Gaza’s Deadly Road

    Roads in Gaza no longer lead to safety or life, but rather to danger and death. One of the most notorious of these roads is the route to Zikim in the northwestern part of the Strip, which in recent months has turned into a bloody scene that repeats itself daily. Thousands of hungry people rush toward trucks loaded with bags of flour, while the rifles of occupation soldiers are aimed at their bare chests, leaving dozens either killed or wounded.

    The scene repeats itself every day, and each time it leaves a new wound in a mother’s heart and deepens the tragedy of a family that has lost its sole provider. Gaza remains trapped between the grip of hunger and bullets.

    Mohammed Al-Shantaf, a man in his thirties, never dreamed of much. All he wanted was to see the smiles of his three daughters and to reassure his pregnant wife that tomorrow might bring enough flour to fill their empty stomachs. But extreme hunger pushed him to take the road to Zikim, despite his family’s warnings.

    His mother, her voice trembling, said:

    ‘We had nothing left to eat at home. Mohammed went with the other young men to Zikim to get flour and feed us and his daughters. We tried to stop him because the road was dangerous, but the hunger consuming his daughters’ bodies pushed him to take the risk.’

    She adds, fighting back her tears:

    ‘On the afternoon of July 27, some young men who were with Mohammed came and told us that an Israeli sniper’s bullet hit him directly in the throat and killed him. I had not yet finished mourning my first son, Ali, who was killed at the beginning of the war. When I received the news about Mohammed, it broke me.’

    She pauses for a moment, then continues in a broken voice:

    ‘Mohammed was trying to provide us with food, and now he is gone too. We have no one left to support us, and the famine grows worse with each passing day. I have nothing to feed the children.’

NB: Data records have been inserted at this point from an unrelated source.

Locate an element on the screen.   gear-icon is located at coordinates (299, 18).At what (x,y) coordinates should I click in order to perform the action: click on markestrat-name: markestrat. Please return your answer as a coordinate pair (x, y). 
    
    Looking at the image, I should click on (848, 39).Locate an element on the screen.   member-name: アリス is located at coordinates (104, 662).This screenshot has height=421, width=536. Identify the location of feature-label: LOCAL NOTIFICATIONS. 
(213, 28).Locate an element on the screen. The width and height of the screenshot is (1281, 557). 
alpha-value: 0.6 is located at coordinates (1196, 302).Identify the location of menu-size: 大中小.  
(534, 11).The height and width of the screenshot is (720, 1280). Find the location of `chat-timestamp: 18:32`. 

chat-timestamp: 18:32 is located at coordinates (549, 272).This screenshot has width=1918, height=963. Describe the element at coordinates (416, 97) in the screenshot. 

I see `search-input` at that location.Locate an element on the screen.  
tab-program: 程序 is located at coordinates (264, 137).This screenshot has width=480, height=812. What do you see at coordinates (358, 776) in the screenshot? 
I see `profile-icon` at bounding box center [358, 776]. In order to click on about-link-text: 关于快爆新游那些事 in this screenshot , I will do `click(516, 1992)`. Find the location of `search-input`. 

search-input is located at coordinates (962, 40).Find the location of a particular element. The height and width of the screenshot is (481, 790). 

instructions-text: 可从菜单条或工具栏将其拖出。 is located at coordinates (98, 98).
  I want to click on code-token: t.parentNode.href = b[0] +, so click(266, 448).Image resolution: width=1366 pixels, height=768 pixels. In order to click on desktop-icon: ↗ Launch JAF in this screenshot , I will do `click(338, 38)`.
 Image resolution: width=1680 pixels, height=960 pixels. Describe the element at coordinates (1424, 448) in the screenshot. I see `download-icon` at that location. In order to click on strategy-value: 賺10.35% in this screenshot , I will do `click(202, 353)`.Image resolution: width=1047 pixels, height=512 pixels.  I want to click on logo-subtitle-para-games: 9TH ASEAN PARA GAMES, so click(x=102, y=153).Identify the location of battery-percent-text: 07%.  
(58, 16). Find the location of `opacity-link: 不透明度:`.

    Mohammed, like hundreds of others, carried no weapon and posed no threat. All he held was a hope to return with a bag of flour to ease his family’s suffering. But he was met with the bullets of the occupation, which insists on punishing the hungry as they search for a piece of bread.

    In another neighbourhood of Gaza, a similar tragedy reached the home of the Al-Balawi family. Shadi, a young man in his twenties, decided to take the same road to Zikim to secure food for his family after losing his father, who an Israeli sniper killed.

    Shadi recounts the details of that journey and says:

    ‘On 12 August, I decided to walk toward Zikim. I had no other choice but to try to ease my family’s hunger. When the trucks arrived, everyone rushed toward them. Some managed to grab a sack of flour, while others were struck by deadly bullets before they could reach it, and the flour bags were soaked in their blood.

    I jumped onto one of the trucks, hoping to get a sack, but the crowd pushed me down, and my foot got stuck under its wheels, which ran over it, shattering the bones in my left foot. No one noticed my injury amid the chaos. I bled until I lost consciousness and was later taken to Al-Shifa Hospital.

    The doctors told my family that they needed to perform an urgent operation and put platinum in my foot, but they did not find enough blood units. My family had to search for donors at a time when hospitals were facing a severe shortage of medical supplies and medicine. After two days of intense pain, they were able to perform the surgery.’

    Today, Shadi is struggling to cope, but his voice remains a witness to the daily massacre committed against the starving. According to eyewitnesses, soldiers fire live bullets and artillery shells randomly at the gathered crowds, turning the area into an open massacre zone. Dozens of people are wounded and killed daily, yet there is no international response to stop these violations.

    The white bags stained with blood have become a symbol of this tragedy: flour mixed with the blood of the poor, a land mined with fear and bullets, and children waiting for the return of fathers who may never come back.

    In Gaza’s overwhelmed hospitals, injuries pile up as they barely operate with minimal resources. The shortage of medicines, surgical supplies, and blood bags turns every wound into a compound injury. Hospital doctors face dozens of critical cases daily, many of which could have been resolved if basic medical tools were available.

    Continued shooting at starving civilians amid a medical blockade will lead to more avoidable bloodshed. Faced with this reality, the people of Gaza find themselves confronted with a bitter choice: either stay at home with children crying from hunger or risk going to Zikim, where the barrels of guns await them.

    ‘We only ask to live with dignity,’ Mohammed’s mother says. ‘Our children want nothing but bread. Why do they kill them while they are hungry?’

    Meanwhile, Shadi adds from his hospital bed, ‘I will not stop trying despite my injury. If I do not go, someone else will. All of us in Gaza are fighting for a piece of bread.’

    On this road, the stories of grieving mothers, orphaned children, and wounded survivors intersect, their bodies carrying living testimony to the brutality of the occupation. Zikim is a path filled with death, but it also shows the resilience of people who refuse to be defeated despite manufactured hunger and unceasing gunfire.